This is an old revision of the document!
At BSC-ES there is a collaborative effort to share resources for data analysis in R and develop some in-houseR tools that are maintained by the R developer team. The R tools can be used for postprocessing experiments: loading data, computing prediction scores, indices or calibrate experiments as well as plotting, formating data and saving data. Furthermore, by dividing the data in chunks, you can speed your execution by using startR. You will find more information about our in-house packages further down, in the 'In-house Packages' section.
You can join the Earth RTools mailing list to receive the latest updates about news. Check the list of R tips below to learn about BSC-ES infrastructure and other R tips.
The Workstations, the BSC-ES Hub and the HPC machines use environment modules, which are maintained by our IT team. Each module contains a set of software packages that can only be used if the module has been loaded in the environment.
For example, to load CDO and R in the workstation, you should load the corresponding modules with the 'module load' command:
module load CDO/1.9.8-foss-2015a module load R/4.1.2-foss-2015a-bare
The currently maintained R module versions are:
Check the wiki page for each machine to see if you need to follow any additional steps to be able to load the correct modules.
The R modules contain the latest released version of our in-house R packages, as well as many other R packages that may be used by people in the department. There is no need to install any packages locally by yourself; you can load the corresponding module and check if the R package is already installed. If it is not installed, you may open an issue in the Requests GitLab project (https://earth.bsc.es/gitlab/es/requests/-/issues) and tag Stamen Miroslavov Minkov (@smirosla) to ask him to install it in the machines.
Some packages may require additional modules; see the ‘R tips’ section below.
The list of R packages installed in the latest maintained R modules (as of 2024-02-02) can be found here, and a list of functions in each department R package (as of 2021-01-18) can be found here or in the documentation for each package on CRAN.
A monthly meeting takes place in the department to discuss about the plans and priorities of the R tools (or any other topic we need to discuss). Here you can find a document were the minutes are being gathered:
Brief Summary and links to in-house packages: Package Summary
See specific information for each tool:
We use issues to identify and address bugs and propose new developments in the codebase. If you find a problem in our tools, please read this document to see if you should and how to report an issue. Guidelines for R-related questions in Earth Sciences
If we want to test a developing function from GitLab, sourcing the file on GitLab is very useful. Of course, you can save the file and source it locally, but when the file is updated, you need to manually update the local file, which is not convenient.
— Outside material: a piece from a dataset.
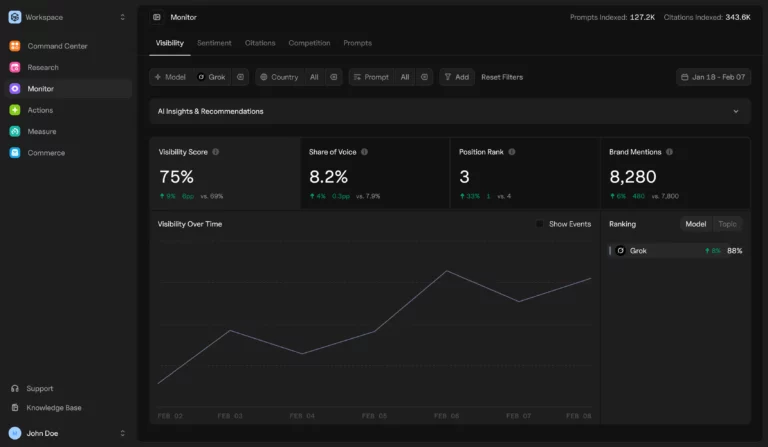The width and height of the screenshot is (768, 447).
Task: Go to the Competition tab
Action: click(309, 43)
If the repository is public, you can follow these two ways.
1. If you have the git repo cloned under your personal directory:
path <- "/home/Earth/aho/s2dv/R/" # the git repo path ff <- lapply(list.files(path), function(x) paste0(path, x)) invisible(lapply(ff, source)) # load all the depended packages lib <- c('parallel', 'abind', 'bigmemory', 'future', 'multiApply', 'PCICt', 'ClimProjDiags', 'ncdf4', 'plyr', 'easyNCDF') invisible(lapply(lib, library, character.only = TRUE))
2. If you don't have a local git repo:
Source the file by raw file URL. E.g.,
source("https://earth.bsc.es/gitlab/external/cstools/-/raw/master/R/s2dv_cube.R")
Remember that you need to use the raw URL, which can be found in the upper-right corner of the file. Note that you may need to load other packages or source other functions used in the sourced function. In contrast, by the first method above, all the possible needs are taken care of already.
If the repository is not public, see this slide
If you use any R packages, both developed in or outside of the department, you can include a citation in your research items.
Reference: https://ropensci.org/blog/2021/11/16/how-to-cite-r-and-r-packages/
To get the most updated citation text, you can simply use R function “citation”. For example,
> citation("s2dv") To cite package 's2dv' in publications use: BSC-CNS, An-Chi Ho and Nuria Perez-Zanon (2023). s2dv: A Set of Common Tools for Seasonal to Decadal Verification. R package version 2.0.0. https://CRAN.R-project.org/package=s2dv A BibTeX entry for LaTeX users is @Manual{, title = {s2dv: A Set of Common Tools for Seasonal to Decadal Verification}, author = {{BSC-CNS} and An-Chi Ho and Nuria Perez-Zanon}, year = {2023}, note = {R package version 2.0.0}, url = {https://CRAN.R-project.org/package=s2dv}, }
Notice that you may want to change the version number in case the research is done with a previous version.
To cite R software along with its base packages, type citation(). The year varies with the R version you use.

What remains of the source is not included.